Rewrite the records below as a JSON list of strings, one string for each line, leaving out blank lines.

=-=-=-=-=

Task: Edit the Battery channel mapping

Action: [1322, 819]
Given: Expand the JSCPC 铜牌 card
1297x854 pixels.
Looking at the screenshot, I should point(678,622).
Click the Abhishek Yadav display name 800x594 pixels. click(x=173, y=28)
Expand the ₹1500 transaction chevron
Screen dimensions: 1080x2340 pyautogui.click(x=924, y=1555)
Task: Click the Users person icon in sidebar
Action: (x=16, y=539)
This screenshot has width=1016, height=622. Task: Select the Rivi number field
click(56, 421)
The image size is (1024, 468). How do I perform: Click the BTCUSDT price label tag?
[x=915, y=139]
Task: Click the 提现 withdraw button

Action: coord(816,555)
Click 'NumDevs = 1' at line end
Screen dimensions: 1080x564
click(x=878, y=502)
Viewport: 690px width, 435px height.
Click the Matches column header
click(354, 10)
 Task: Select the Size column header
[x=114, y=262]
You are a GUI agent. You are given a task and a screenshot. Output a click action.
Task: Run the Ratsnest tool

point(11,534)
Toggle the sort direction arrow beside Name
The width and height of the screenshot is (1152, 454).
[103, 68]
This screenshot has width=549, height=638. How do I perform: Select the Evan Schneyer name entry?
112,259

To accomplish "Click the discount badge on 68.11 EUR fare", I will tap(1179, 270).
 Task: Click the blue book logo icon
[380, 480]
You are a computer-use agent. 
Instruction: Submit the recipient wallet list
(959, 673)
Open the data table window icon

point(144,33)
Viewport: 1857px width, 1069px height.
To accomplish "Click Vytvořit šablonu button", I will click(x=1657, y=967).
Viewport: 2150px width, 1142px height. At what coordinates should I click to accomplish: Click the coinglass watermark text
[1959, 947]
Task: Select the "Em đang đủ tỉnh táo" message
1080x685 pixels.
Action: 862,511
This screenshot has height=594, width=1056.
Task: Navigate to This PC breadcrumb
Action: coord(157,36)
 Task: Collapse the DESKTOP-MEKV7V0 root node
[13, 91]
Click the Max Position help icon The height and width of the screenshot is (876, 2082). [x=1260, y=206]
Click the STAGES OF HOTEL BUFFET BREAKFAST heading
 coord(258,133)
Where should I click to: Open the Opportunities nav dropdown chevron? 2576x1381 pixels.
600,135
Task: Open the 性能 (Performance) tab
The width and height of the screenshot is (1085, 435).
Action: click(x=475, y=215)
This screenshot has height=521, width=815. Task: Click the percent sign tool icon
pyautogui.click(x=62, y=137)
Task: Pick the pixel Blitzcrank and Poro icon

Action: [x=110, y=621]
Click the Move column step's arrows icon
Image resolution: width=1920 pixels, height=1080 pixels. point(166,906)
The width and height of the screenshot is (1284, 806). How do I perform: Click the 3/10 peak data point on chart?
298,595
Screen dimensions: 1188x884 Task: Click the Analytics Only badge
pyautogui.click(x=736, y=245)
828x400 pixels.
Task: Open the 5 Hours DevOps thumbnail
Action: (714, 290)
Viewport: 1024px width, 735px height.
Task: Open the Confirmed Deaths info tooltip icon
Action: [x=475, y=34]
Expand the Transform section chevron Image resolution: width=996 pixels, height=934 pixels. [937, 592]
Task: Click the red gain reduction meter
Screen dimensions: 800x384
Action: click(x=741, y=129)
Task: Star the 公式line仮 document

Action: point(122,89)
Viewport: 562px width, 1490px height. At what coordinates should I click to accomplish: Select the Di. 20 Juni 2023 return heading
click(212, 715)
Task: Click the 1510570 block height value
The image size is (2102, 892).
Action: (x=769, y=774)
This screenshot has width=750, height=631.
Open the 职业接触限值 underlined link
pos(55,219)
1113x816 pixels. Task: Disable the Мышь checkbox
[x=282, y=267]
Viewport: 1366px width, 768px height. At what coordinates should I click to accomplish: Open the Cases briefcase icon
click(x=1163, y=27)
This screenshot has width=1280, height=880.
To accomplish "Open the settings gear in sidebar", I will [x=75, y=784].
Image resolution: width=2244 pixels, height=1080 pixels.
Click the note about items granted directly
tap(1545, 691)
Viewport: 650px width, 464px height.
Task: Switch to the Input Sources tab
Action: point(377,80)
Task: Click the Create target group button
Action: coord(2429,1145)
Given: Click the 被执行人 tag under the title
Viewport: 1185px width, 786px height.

=-=-=-=-=

- **WRITTEN REPLY**:
[
  "Task: Edit the Battery channel mapping",
  "Action: [1322, 819]",
  "Given: Expand the JSCPC 铜牌 card",
  "1297x854 pixels.",
  "Looking at the screenshot, I should point(678,622).",
  "Click the Abhishek Yadav display name 800x594 pixels. click(x=173, y=28)",
  "Expand the ₹1500 transaction chevron",
  "Screen dimensions: 1080x2340 pyautogui.click(x=924, y=1555)",
  "Task: Click the Users person icon in sidebar",
  "Action: (x=16, y=539)",
  "This screenshot has width=1016, height=622. Task: Select the Rivi number field",
  "click(56, 421)",
  "The image size is (1024, 468). How do I perform: Click the BTCUSDT price label tag?",
  "[x=915, y=139]",
  "Task: Click the 提现 withdraw button",
  "Action: coord(816,555)",
  "Click 'NumDevs = 1' at line end",
  "Screen dimensions: 1080x564",
  "click(x=878, y=502)",
  "Viewport: 690px width, 435px height.",
  "Click the Matches column header",
  "click(354, 10)",
  " Task: Select the Size column header",
  "[x=114, y=262]",
  "You are a GUI agent. You are given a task and a screenshot. Output a click action.",
  "Task: Run the Ratsnest tool",
  "point(11,534)",
  "Toggle the sort direction arrow beside Name",
  "The width and height of the screenshot is (1152, 454).",
  "[103, 68]",
  "This screenshot has width=549, height=638. How do I perform: Select the Evan Schneyer name entry?",
  "112,259",
  "To accomplish \"Click the discount badge on 68.11 EUR fare\", I will tap(1179, 270).",
  " Task: Click the blue book logo icon",
  "[380, 480]",
  "You are a computer-use agent. ",
  "Instruction: Submit the recipient wallet list",
  "(959, 673)",
  "Open the data table window icon",
  "point(144,33)",
  "Viewport: 1857px width, 1069px height.",
  "To accomplish \"Click Vytvořit šablonu button\", I will click(x=1657, y=967).",
  "Viewport: 2150px width, 1142px height. At what coordinates should I click to accomplish: Click the coinglass watermark text",
  "[1959, 947]",
  "Task: Select the \"Em đang đủ tỉnh táo\" message",
  "1080x685 pixels.",
  "Action: 862,511",
  "This screenshot has height=594, width=1056.",
  "Task: Navigate to This PC breadcrumb",
  "Action: coord(157,36)",
  " Task: Collapse the DESKTOP-MEKV7V0 root node",
  "[13, 91]",
  "Click the Max Position help icon The height and width of the screenshot is (876, 2082). [x=1260, y=206]",
  "Click the STAGES OF HOTEL BUFFET BREAKFAST heading",
  " coord(258,133)",
  "Where should I click to: Open the Opportunities nav dropdown chevron? 2576x1381 pixels.",
  "600,135",
  "Task: Open the 性能 (Performance) tab",
  "The width and height of the screenshot is (1085, 435).",
  "Action: click(x=475, y=215)",
  "This screenshot has height=521, width=815. Task: Click the percent sign tool icon",
  "pyautogui.click(x=62, y=137)",
  "Task: Pick the pixel Blitzcrank and Poro icon",
  "Action: [x=110, y=621]",
  "Click the Move column step's arrows icon",
  "Image resolution: width=1920 pixels, height=1080 pixels. point(166,906)",
  "The width and height of the screenshot is (1284, 806). How do I perform: Click the 3/10 peak data point on chart?",
  "298,595",
  "Screen dimensions: 1188x884 Task: Click the Analytics Only badge",
  "pyautogui.click(x=736, y=245)",
  "828x400 pixels.",
  "Task: Open the 5 Hours DevOps thumbnail",
  "Action: (714, 290)",
  "Viewport: 1024px width, 735px height.",
  "Task: Open the Confirmed Deaths info tooltip icon",
  "Action: [x=475, y=34]",
  "Expand the Transform section chevron Image resolution: width=996 pixels, height=934 pixels. [937, 592]",
  "Task: Click the red gain reduction meter",
  "Screen dimensions: 800x384",
  "Action: click(x=741, y=129)",
  "Task: Star the 公式line仮 document",
  "Action: point(122,89)",
  "Viewport: 562px width, 1490px height. At what coordinates should I click to accomplish: Select the Di. 20 Juni 2023 return heading",
  "click(212, 715)",
  "Task: Click the 1510570 block height value",
  "The image size is (2102, 892).",
  "Action: (x=769, y=774)",
  "This screenshot has width=750, height=631.",
  "Open the 职业接触限值 underlined link",
  "pos(55,219)",
  "1113x816 pixels. Task: Disable the Мышь checkbox",
  "[x=282, y=267]",
  "Viewport: 1366px width, 768px height. At what coordinates should I click to accomplish: Open the Cases briefcase icon",
  "click(x=1163, y=27)",
  "This screenshot has width=1280, height=880.",
  "To accomplish \"Open the settings gear in sidebar\", I will [x=75, y=784].",
  "Image resolution: width=2244 pixels, height=1080 pixels.",
  "Click the note about items granted directly",
  "tap(1545, 691)",
  "Viewport: 650px width, 464px height.",
  "Task: Switch to the Input Sources tab",
  "Action: point(377,80)",
  "Task: Click the Create target group button",
  "Action: coord(2429,1145)",
  "Given: Click the 被执行人 tag under the title",
  "Viewport: 1185px width, 786px height."
]